On one of my morning trysts with my Lord in the living room before anyone else was stirring, we were reading together His promises about me in abiding in Him. I was sure I WAS abiding in Him….after all, here we were together enjoying fellowship together over His Word weren’t we?
Then He turned me to that verse in the Old Testament where the psalmist was asking God to search his heart, and know his thoughts, and try him to see if there was still some wicked way in him (Psalm 139:23-24).
I started to squirm as I thought how scary it would be if He turned those pure and holy eyes on my innermost being! I couldn’t trust myself to be totally one hundred percent honest. I knew what I ought to be, and I knew that I wanted to be that, but WAS I? I knew that my heart was deceitful above all things and desperately wicked and that only God could know it (Jeremiah 17:9-10). I didn’t even know it myself! ” I know that you want to follow Me with all your heart”, Jesus said, “Would you mind giving me your smart phone for a while?”
What would I do without it? I shrunk back, keeping it in my pocket. What if he went on to the log, and saw what I’d been looking at? And read those catty comments I’d put onto Facebook? And read some of those suggestive remarks my friends had sent to make me laugh?
Suddenly those things didn’t seem quite so clever or witty as I’d thought they were when I got them! Besides, what would I do without the phone there at my fingertips? Someone might try to get hold of me, or worse still, maybe the Lord would answer for me! What would my friends think if they got Him on the phone?

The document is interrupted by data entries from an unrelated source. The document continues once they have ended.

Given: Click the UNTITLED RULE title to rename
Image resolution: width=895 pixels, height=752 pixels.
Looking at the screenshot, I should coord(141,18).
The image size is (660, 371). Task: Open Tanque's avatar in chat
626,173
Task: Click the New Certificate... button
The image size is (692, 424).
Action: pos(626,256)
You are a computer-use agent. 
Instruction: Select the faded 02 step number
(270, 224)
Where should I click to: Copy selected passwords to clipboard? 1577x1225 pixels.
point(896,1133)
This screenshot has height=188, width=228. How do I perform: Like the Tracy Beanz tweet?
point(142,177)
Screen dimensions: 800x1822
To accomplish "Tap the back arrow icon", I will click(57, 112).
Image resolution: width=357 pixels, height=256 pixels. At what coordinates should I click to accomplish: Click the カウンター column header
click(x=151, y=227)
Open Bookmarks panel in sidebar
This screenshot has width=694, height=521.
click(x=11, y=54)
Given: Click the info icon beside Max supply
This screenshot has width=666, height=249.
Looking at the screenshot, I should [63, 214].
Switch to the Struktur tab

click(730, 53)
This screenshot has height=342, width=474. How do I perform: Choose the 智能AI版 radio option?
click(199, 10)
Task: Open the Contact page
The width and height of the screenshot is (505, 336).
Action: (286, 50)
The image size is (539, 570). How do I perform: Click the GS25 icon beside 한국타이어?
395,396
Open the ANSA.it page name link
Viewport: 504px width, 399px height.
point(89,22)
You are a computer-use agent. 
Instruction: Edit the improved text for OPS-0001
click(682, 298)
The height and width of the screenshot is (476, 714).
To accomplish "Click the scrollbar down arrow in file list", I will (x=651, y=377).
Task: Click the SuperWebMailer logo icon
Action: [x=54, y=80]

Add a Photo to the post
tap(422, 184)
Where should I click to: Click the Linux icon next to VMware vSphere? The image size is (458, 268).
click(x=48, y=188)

It came on me in a flash, that He already knew all those things! There was nothing at all that I could hide from Him! He didn’t need to get the phone to know those things…the point was, was I ready to hand all those things over to Him too? Those little resentments and excuses that I always made, refusing to take the blame. Being offended if I thought I was being overlooked?
“Oh Lord”, I cried in repentance, “You can see me through and through, you know every little rotten thought I’ve ever had. Help me to walk in Your way everlasting, beginning now so I won’t be ashamed before You as I go into eternity!”
“My child”, He said with that beautiful smile of His, “That is what I’ve been wanting to hear from you all along!”
He handed me my phone back again, “Now use this for My glory, speaking of the things of Myself to build others up, sending words of encouragement to them, and praising others”.
My desires were now what He desired, and He was giving it all back to me! What joy! What blessings He bestows!
“Oh Lord!” I cried, “Help me to be each day what You want me to be, and to do only what You want me to do!”